Politieke onzekerheid zorgt voor terughoudendheid
De kans op een ‘Brexit’ moet niet worden onderschat. Het sobere optimisme onder de financiële bestuurders is dan ook voornamelijk toe te dichten aan het huidige politieke klimaat. Zo maken bedrijven zich niet alleen zorgen om overheidsbeleid en –regelgeving maar hebben zij bijvoorbeeld ook weinig vertrouwen in het huidige (gebrekkig) functioneren van de overheid. Op het ogenblik zorgt dergelijke politieke onzekerheid er dan ook voor dat ruim 60% van de bedrijven terughoudender is met hun bedrijfsuitgaven en ruim een derde zich nog eens extra beraadt over de acquisitieplannen.
De grootste factor die momenteel voor onzekerheid zorgt, komt natuurlijk vanuit Groot-Brittannië waar men binnenkort via een referendum over het lot van het land zal beslissen. De kans op uittreding van Groot-Brittannië uit de EU wordt geschat op gemiddeld 42%, waarbij meer dan 40% van de Europese CFO’s deze kans zelfs op 50% of meer inschat. “Mocht Groot-Brittannië daadwerkelijk haar lidmaatschap opgeven dan wordt daarmee een zodanig precedent gecreëerd dat deze mogelijk tot vergelijkbare referenda in andere EU-lidstaten zal leiden. Daarmee zullen de eenheid en het voortbestaan van het Europese project zwaar op de proef worden gesteld”, zegt Kees Koedijk, directeur en decaan van TIAS. Ruim drie kwart van de Europese CFO’s is het hier mee eens.

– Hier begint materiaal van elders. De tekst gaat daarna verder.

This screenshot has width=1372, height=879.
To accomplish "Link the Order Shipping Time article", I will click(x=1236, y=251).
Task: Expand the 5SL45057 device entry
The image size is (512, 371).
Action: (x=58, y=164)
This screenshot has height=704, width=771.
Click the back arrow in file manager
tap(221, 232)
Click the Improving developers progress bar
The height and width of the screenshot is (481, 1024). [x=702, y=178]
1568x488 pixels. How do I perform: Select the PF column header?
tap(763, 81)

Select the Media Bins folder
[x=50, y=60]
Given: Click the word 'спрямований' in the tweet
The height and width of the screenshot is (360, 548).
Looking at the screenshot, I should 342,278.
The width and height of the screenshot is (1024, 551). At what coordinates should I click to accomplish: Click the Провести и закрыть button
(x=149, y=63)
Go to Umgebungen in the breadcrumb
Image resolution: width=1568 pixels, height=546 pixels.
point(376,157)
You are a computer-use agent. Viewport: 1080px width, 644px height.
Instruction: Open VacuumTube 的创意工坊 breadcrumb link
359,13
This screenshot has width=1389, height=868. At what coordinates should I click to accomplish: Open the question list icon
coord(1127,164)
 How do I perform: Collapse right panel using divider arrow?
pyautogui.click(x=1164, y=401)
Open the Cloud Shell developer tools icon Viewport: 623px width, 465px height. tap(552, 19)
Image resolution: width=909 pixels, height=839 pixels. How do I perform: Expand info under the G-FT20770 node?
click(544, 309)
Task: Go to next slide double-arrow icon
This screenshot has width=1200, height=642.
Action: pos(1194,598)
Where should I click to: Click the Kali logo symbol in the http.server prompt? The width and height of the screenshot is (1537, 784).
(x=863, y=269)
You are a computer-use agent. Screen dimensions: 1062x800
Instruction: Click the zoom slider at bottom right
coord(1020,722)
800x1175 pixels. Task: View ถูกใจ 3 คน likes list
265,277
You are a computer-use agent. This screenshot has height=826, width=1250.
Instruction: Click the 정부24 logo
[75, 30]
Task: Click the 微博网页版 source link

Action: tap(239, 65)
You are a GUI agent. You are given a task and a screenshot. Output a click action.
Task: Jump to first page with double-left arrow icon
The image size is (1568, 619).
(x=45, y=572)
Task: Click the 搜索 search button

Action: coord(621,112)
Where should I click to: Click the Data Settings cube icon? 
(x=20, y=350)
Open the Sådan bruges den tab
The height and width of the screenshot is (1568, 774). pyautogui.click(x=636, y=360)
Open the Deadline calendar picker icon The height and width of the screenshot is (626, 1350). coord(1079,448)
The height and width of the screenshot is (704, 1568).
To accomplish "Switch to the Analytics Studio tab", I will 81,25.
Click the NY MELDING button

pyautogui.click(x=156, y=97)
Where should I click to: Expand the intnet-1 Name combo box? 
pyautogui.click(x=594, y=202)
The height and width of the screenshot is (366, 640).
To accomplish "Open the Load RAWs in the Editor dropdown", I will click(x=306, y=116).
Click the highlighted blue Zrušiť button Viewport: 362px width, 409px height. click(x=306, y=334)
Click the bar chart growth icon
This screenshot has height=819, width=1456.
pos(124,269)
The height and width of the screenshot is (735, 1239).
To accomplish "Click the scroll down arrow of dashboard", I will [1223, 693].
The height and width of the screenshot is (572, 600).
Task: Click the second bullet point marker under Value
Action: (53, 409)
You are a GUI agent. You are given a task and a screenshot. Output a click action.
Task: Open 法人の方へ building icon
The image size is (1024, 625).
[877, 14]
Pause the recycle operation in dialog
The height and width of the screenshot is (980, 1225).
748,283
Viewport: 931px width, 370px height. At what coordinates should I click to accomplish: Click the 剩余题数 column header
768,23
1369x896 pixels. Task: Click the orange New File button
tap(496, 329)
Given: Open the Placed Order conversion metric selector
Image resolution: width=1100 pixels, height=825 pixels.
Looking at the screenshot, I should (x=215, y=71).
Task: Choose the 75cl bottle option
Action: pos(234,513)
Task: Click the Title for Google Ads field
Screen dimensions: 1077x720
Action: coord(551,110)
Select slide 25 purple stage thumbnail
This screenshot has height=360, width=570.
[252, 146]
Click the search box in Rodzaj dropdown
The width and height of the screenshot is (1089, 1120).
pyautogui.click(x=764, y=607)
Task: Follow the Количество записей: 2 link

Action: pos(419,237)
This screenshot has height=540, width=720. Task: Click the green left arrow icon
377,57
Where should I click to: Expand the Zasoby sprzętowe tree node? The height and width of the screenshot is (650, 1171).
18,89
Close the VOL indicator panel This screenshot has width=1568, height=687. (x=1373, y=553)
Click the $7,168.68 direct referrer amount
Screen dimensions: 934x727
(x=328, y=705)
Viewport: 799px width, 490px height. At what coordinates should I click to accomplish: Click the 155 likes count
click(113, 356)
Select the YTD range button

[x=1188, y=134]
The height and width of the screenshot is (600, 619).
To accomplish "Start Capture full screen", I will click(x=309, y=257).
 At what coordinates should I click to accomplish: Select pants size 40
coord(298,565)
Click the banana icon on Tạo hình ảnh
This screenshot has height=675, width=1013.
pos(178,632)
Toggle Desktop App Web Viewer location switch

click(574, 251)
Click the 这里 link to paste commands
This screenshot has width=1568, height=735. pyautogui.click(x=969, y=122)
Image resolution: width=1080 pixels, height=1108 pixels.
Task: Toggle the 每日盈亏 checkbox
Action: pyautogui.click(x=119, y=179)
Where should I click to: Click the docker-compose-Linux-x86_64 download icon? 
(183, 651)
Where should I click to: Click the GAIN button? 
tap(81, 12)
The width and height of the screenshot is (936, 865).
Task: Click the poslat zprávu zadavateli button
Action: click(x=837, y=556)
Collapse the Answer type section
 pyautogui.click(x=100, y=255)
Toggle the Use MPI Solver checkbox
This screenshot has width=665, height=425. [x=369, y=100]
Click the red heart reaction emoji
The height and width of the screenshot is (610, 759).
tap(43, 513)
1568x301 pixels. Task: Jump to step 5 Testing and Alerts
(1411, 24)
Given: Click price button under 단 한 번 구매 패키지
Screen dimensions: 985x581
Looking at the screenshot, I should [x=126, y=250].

Ondanks de reële mogelijkheid van een Brexit, zegt een ruime meerderheid van de bestuurders (78%) dat het behoud van het EU-lidmaatschap niet alleen van groot belang is voor ondernemingen in Groot-Brittannië zelf maar juist ook in de rest van de Europese Unie. Zo zegt 26% van de ondervraagden dat een daadwerkelijke Brexit negatieve gevolgen zal hebben voor de financiële prestaties van hun bedrijf.